DIRECTION: Rewrite the entries from the line that has "Where should I" through the line that has "Go back with the browser back arrow", keeping the requests and shifting every answer coordinate up by 87. Leave the pictures out.

-- INFORMATION GIVEN start --

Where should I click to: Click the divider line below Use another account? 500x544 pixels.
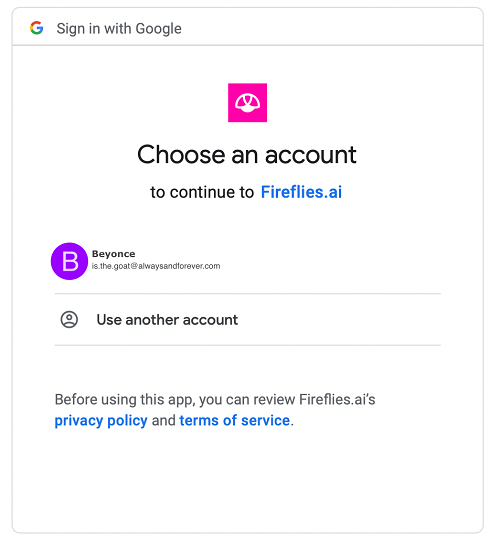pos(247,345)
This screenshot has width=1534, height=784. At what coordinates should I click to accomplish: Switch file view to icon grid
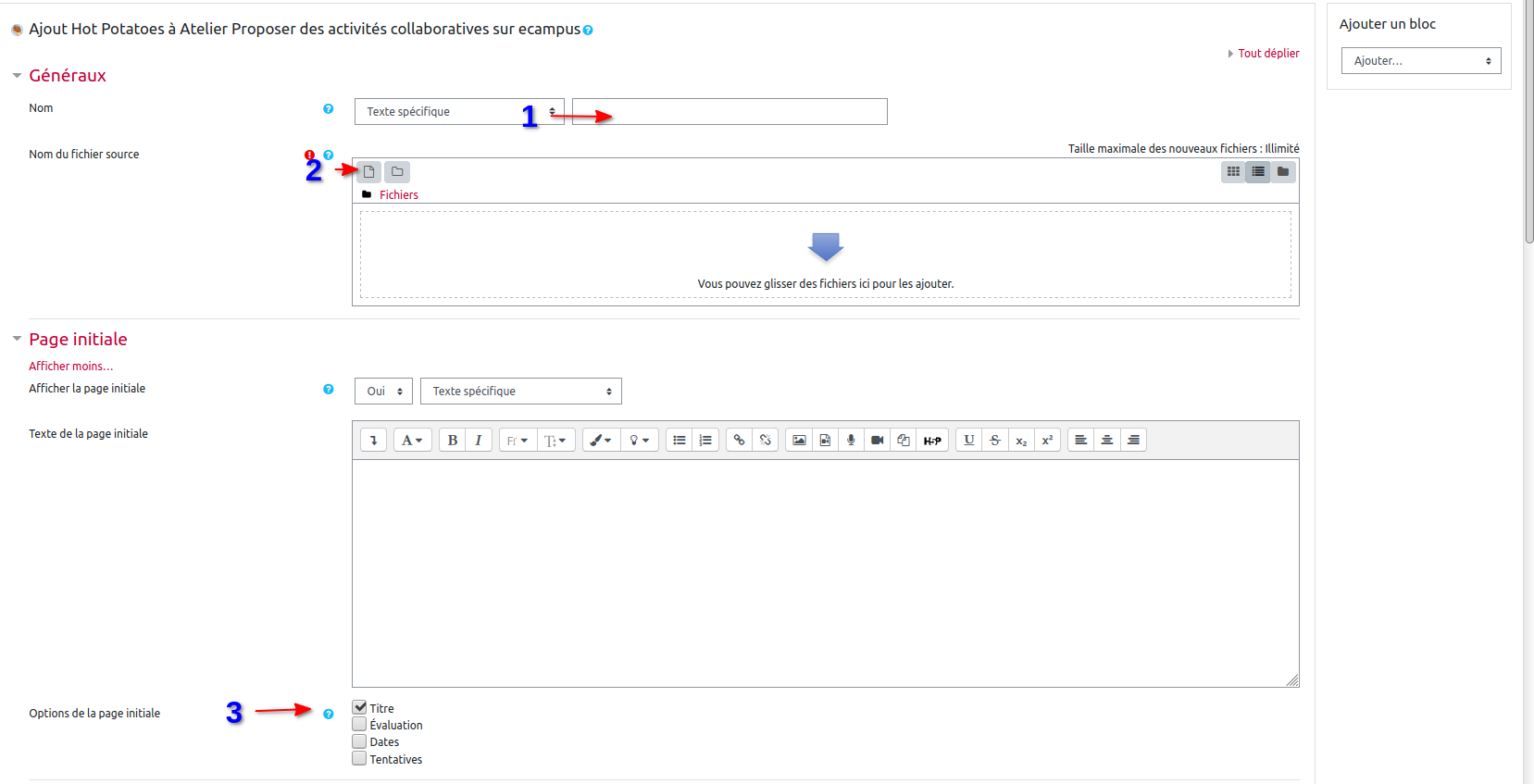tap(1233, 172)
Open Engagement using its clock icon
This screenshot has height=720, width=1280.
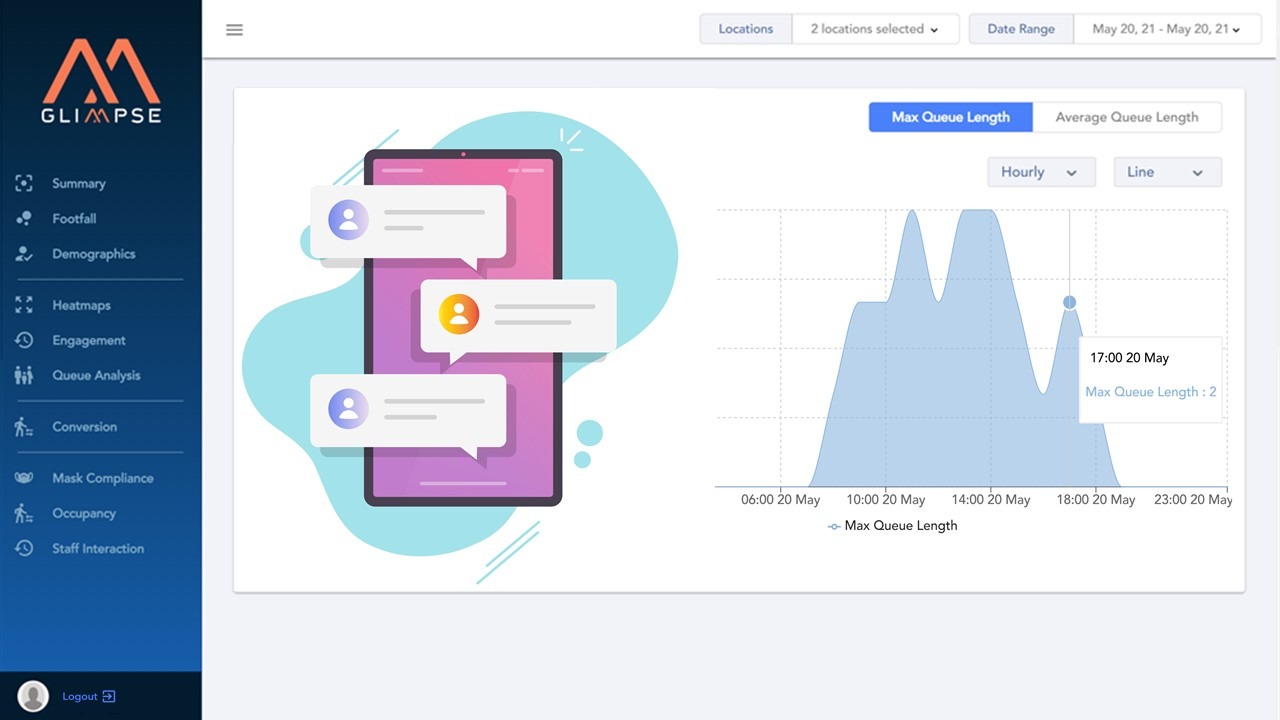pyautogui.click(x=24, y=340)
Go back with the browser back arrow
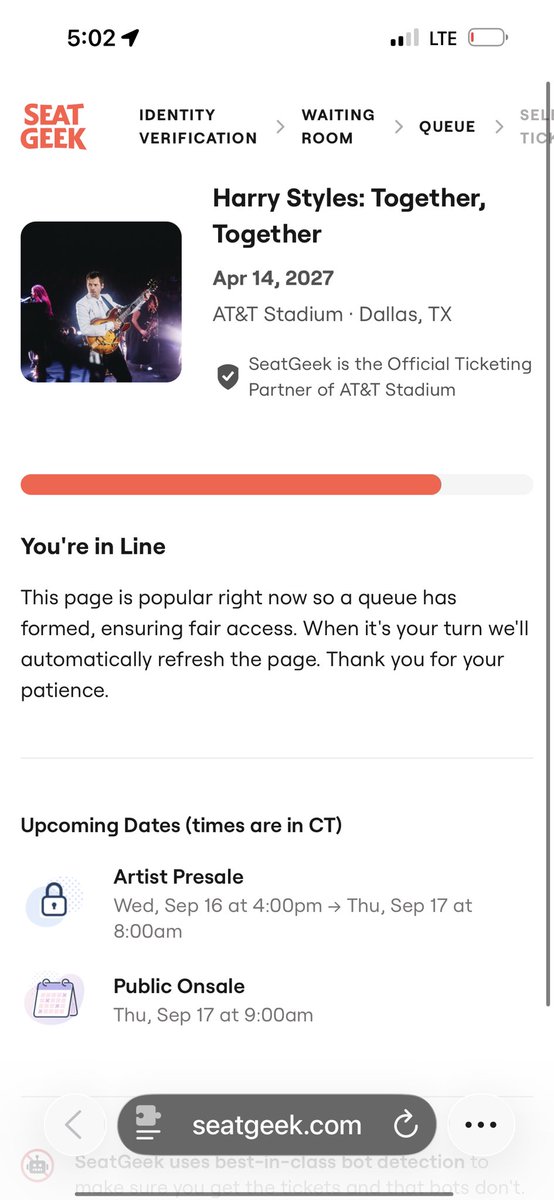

-- INFORMATION GIVEN end --
-- INFORMATION GIVEN start --

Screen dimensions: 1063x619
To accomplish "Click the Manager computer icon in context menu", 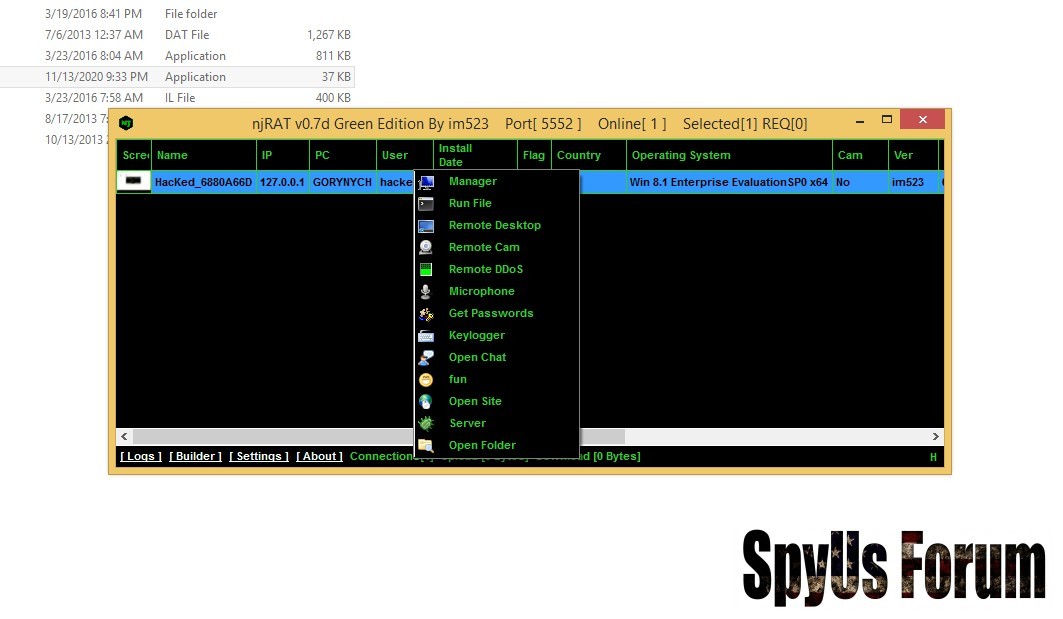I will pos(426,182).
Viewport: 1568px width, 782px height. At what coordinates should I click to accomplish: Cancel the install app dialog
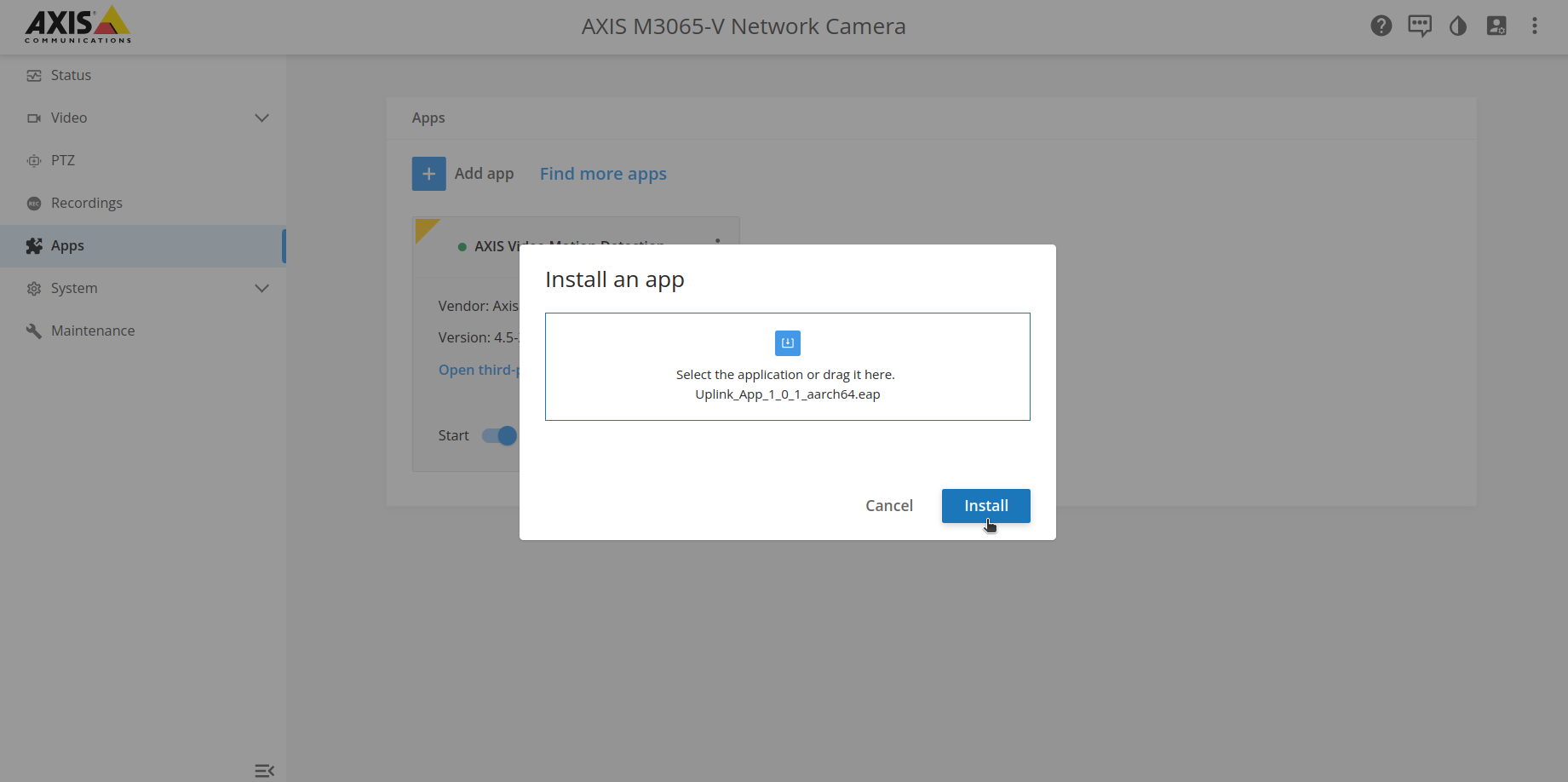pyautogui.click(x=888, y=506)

-- INFORMATION GIVEN end --
-- INFORMATION GIVEN start --

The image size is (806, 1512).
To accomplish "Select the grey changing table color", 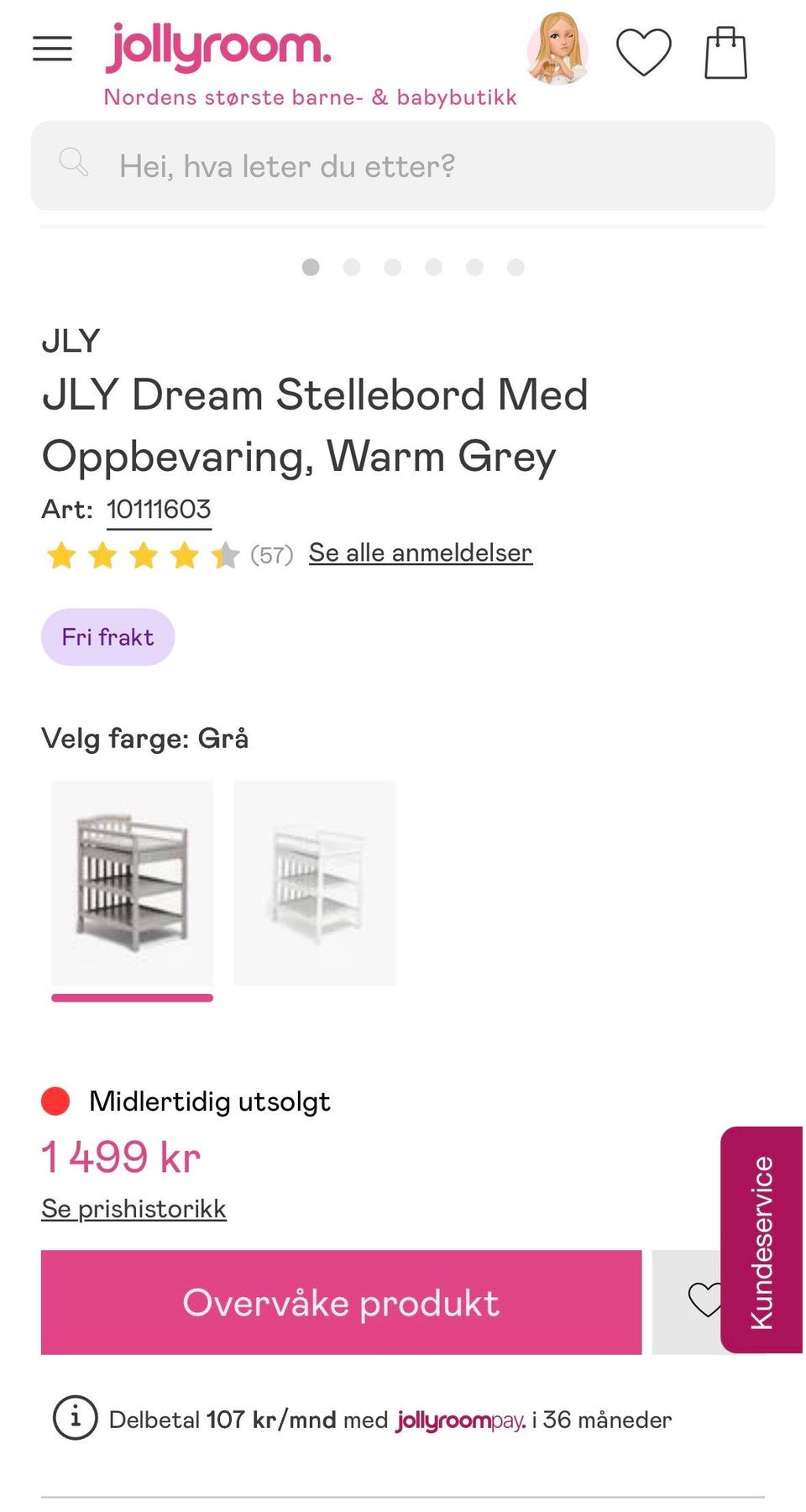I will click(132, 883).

-- INFORMATION GIVEN end --

COMPLETED TASK:
Where should I click to: Click the divider line below Use another account? 500x544 pixels.
pos(334,432)
This screenshot has width=1534, height=784. At what coordinates should I click to accomplish: Switch file view to icon grid
tap(1320, 259)
Open Engagement using its clock icon
This screenshot has height=720, width=1280.
pyautogui.click(x=111, y=427)
Go back with the browser back arrow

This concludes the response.